Starting at the line that contains "Screen dimensions: 1200x883", return every line through the end of the entries below, exactly and with nothing else.

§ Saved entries
•••

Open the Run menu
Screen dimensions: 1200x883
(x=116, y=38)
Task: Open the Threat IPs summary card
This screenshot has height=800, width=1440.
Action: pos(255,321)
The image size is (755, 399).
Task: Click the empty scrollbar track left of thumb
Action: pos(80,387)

•••

§ TASK SOLUTION
Screen dimensions: 1200x883
(x=116, y=38)
Task: Open the Threat IPs summary card
This screenshot has height=800, width=1440.
Action: pos(255,321)
The image size is (755, 399).
Task: Click the empty scrollbar track left of thumb
Action: pos(80,387)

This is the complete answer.